EXERCISE MATERIALS Block Start

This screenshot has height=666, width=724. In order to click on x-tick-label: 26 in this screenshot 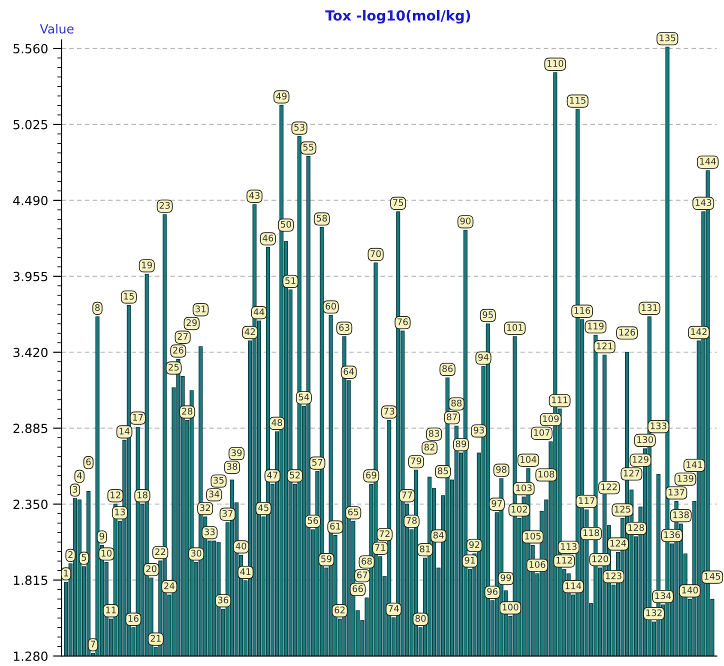, I will do `click(178, 350)`.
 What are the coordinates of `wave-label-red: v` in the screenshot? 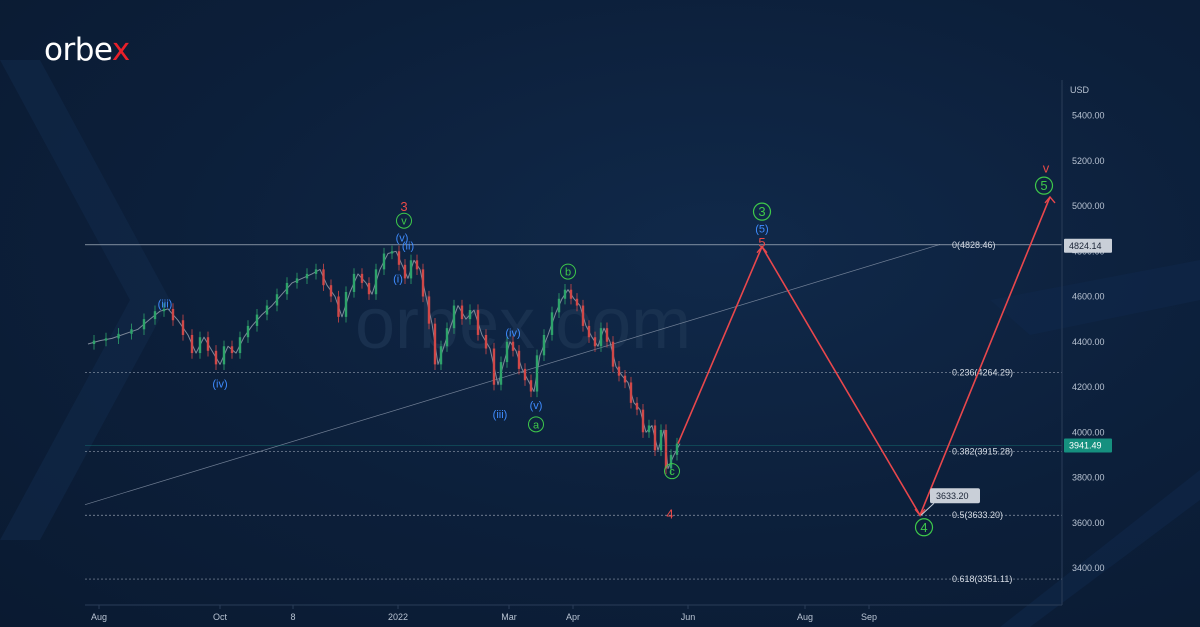 It's located at (1046, 168).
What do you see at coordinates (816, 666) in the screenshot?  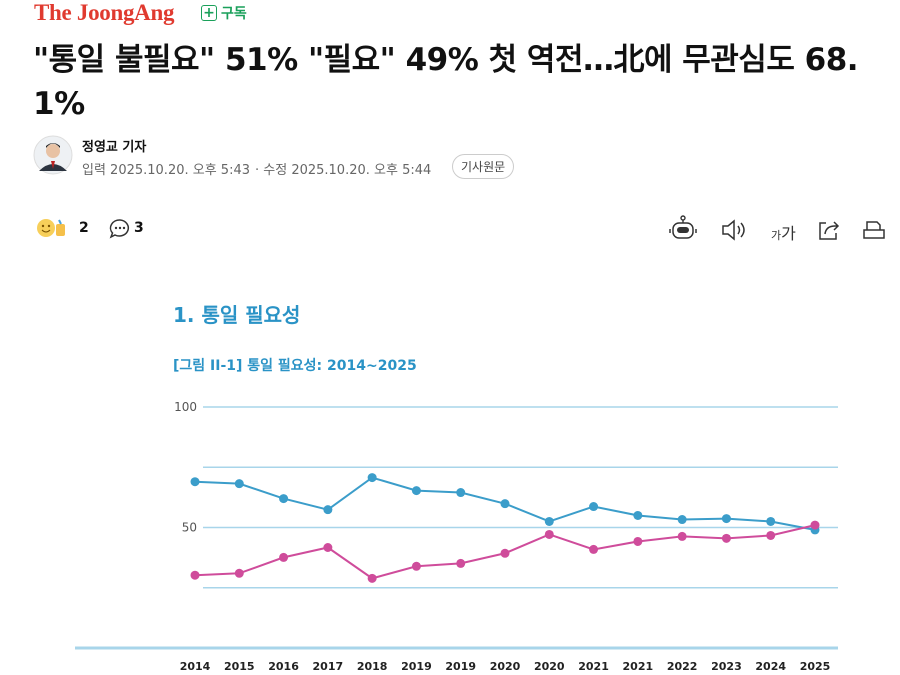 I see `x-tick-label: 2025` at bounding box center [816, 666].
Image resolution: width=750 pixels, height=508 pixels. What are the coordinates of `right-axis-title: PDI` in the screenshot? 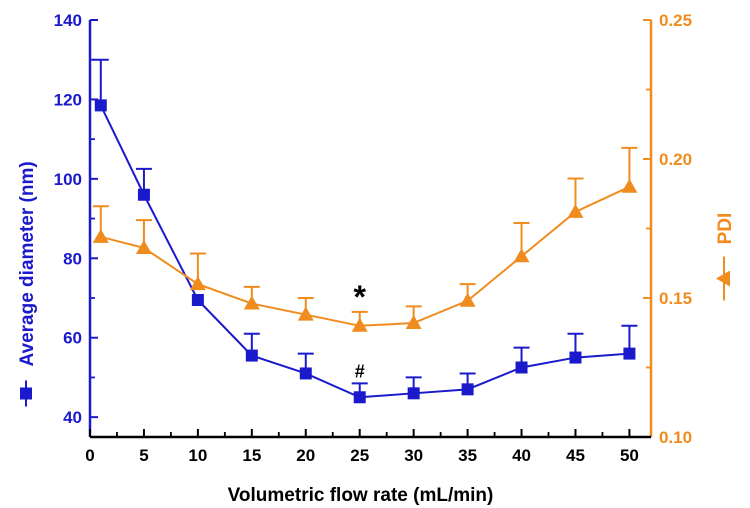 It's located at (726, 257).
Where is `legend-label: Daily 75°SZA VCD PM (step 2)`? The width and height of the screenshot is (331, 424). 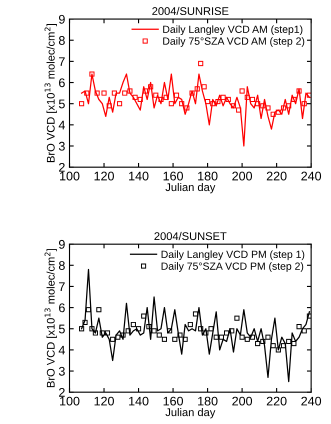
legend-label: Daily 75°SZA VCD PM (step 2) is located at coordinates (233, 267).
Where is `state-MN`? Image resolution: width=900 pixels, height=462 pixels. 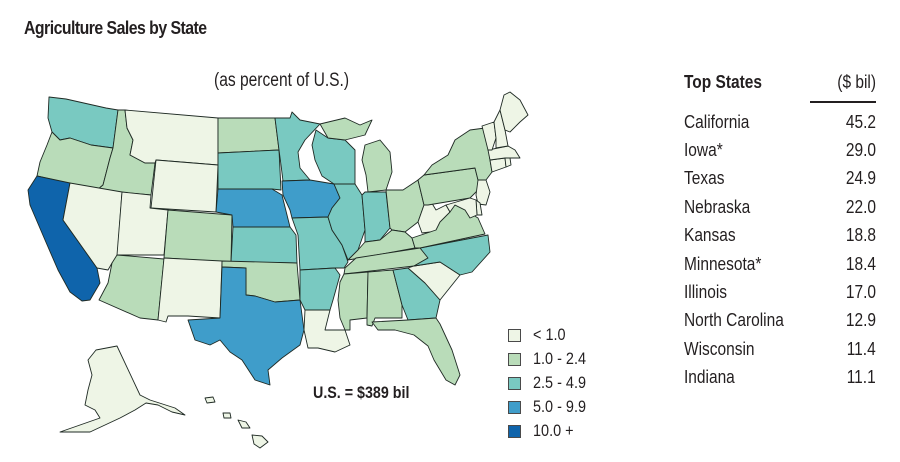
state-MN is located at coordinates (298, 146).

EXERCISE MATERIALS Block End

Please lay out the records from the line with "is (331, 424)." up to and including the final line as a JSON list of strings, one string per line, with blank lines omitted and the pictures left out.

OUTPUT OF THE TASK:
[
  "Where is `legend-label: Daily 75°SZA VCD PM (step 2)`? The width and height of the screenshot is (331, 424). ",
  "legend-label: Daily 75°SZA VCD PM (step 2) is located at coordinates (233, 267).",
  "Where is `state-MN`? Image resolution: width=900 pixels, height=462 pixels. ",
  "state-MN is located at coordinates (298, 146)."
]